DATASET EXCERPTS section start

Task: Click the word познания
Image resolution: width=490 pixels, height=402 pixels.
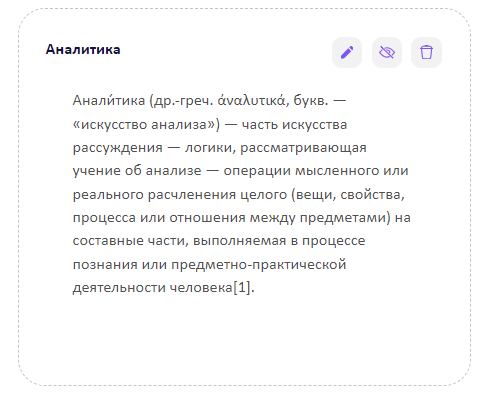Action: coord(105,264)
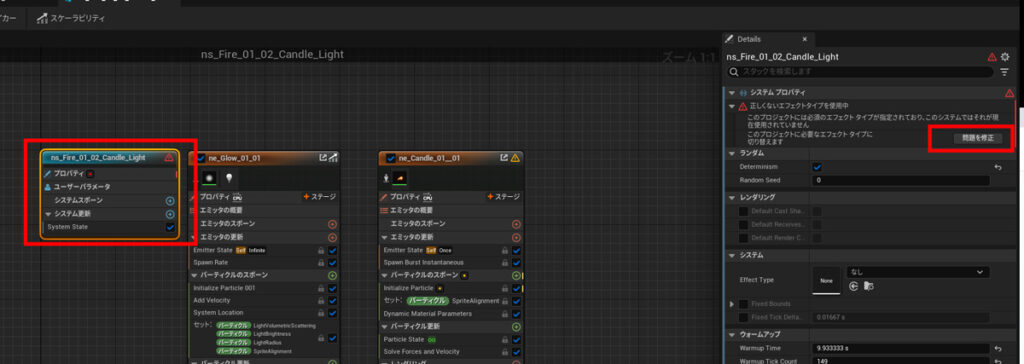Open the Details panel settings gear icon
Image resolution: width=1024 pixels, height=364 pixels.
(x=1005, y=57)
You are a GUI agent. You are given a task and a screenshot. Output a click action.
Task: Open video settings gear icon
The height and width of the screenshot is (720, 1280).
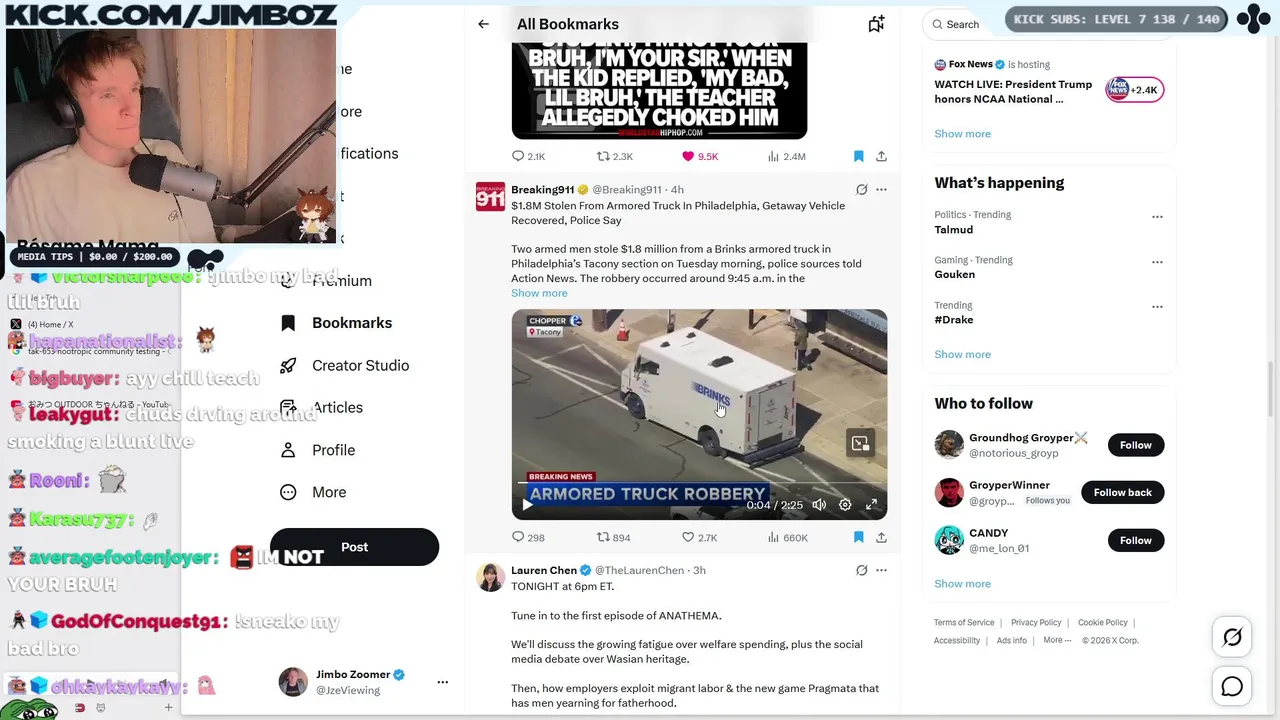(845, 505)
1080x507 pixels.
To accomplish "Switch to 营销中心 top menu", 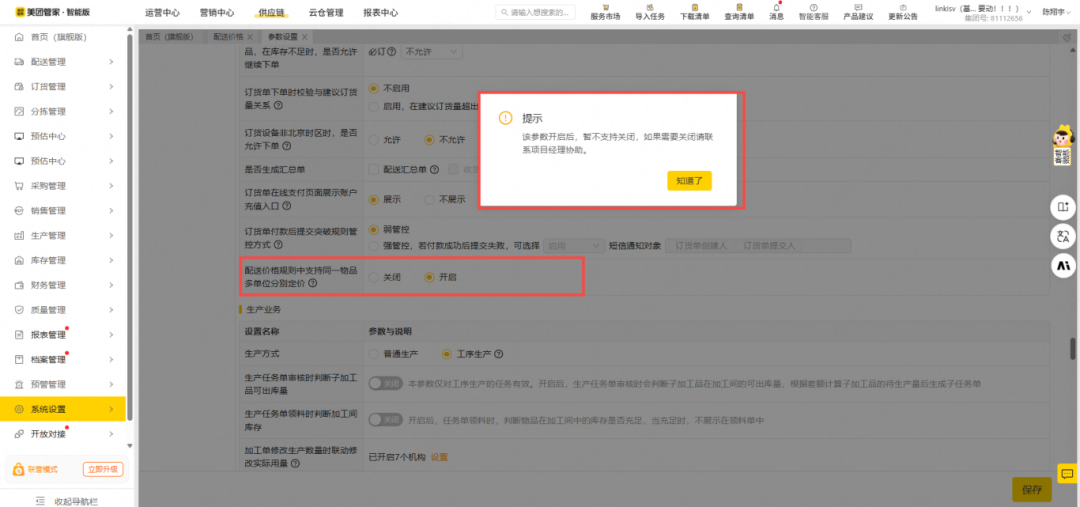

DATASET EXCERPTS section end

▸ **WHAT THIS TASK INVOLVES**:
Repeat every line above exactly, but omit all images.

▸ **EXERCISE OUTPUT**:
Task: Click the word познания
Image resolution: width=490 pixels, height=402 pixels.
Action: coord(105,264)
Open the Details panel settings gear icon
Image resolution: width=1024 pixels, height=364 pixels.
(x=1005, y=57)
You are a GUI agent. You are given a task and a screenshot. Output a click action.
Task: Open video settings gear icon
The height and width of the screenshot is (720, 1280).
(845, 505)
1080x507 pixels.
To accomplish "Switch to 营销中心 top menu", 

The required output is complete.